• Work task
In the entries below, find the lines that contain the word "avatar" and copy them.

• Data listing
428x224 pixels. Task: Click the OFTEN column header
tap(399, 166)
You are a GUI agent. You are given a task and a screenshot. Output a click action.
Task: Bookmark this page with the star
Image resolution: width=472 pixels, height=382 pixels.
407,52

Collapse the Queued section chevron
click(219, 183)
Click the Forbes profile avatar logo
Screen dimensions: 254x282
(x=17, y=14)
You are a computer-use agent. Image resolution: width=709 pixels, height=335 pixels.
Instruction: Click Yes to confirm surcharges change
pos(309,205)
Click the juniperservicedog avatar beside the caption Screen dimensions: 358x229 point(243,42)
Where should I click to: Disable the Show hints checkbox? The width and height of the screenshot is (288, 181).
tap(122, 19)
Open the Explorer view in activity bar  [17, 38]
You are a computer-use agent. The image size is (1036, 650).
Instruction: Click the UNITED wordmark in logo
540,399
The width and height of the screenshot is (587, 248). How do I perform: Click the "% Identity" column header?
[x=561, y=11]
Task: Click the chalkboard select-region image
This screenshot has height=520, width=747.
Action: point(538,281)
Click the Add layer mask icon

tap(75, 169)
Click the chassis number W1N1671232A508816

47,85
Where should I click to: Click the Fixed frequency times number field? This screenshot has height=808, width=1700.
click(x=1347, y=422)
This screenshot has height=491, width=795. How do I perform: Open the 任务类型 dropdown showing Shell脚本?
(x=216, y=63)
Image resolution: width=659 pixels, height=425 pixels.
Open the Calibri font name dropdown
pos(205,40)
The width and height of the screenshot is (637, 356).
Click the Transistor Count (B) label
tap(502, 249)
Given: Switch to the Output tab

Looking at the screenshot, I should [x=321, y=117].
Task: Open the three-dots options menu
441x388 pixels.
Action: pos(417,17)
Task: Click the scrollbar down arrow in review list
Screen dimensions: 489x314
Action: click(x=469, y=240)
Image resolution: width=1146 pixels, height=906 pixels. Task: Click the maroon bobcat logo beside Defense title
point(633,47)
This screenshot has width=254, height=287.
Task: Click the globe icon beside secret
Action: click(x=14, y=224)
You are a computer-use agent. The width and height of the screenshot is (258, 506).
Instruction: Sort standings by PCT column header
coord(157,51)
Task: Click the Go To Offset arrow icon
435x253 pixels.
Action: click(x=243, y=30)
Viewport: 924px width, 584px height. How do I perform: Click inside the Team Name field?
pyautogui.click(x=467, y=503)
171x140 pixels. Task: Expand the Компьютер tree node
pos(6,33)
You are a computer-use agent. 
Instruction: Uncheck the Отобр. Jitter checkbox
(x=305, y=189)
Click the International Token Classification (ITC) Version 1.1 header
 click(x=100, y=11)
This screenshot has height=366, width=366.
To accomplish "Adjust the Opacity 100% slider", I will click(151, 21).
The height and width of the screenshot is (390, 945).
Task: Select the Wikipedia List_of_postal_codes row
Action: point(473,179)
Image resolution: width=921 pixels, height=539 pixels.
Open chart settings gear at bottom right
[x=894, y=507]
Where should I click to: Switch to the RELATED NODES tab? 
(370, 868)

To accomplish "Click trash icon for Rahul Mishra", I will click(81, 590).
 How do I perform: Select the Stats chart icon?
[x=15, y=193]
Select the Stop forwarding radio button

• Written response
Click the Forbes profile avatar logo
Click the juniperservicedog avatar beside the caption Screen dimensions: 358x229 point(243,42)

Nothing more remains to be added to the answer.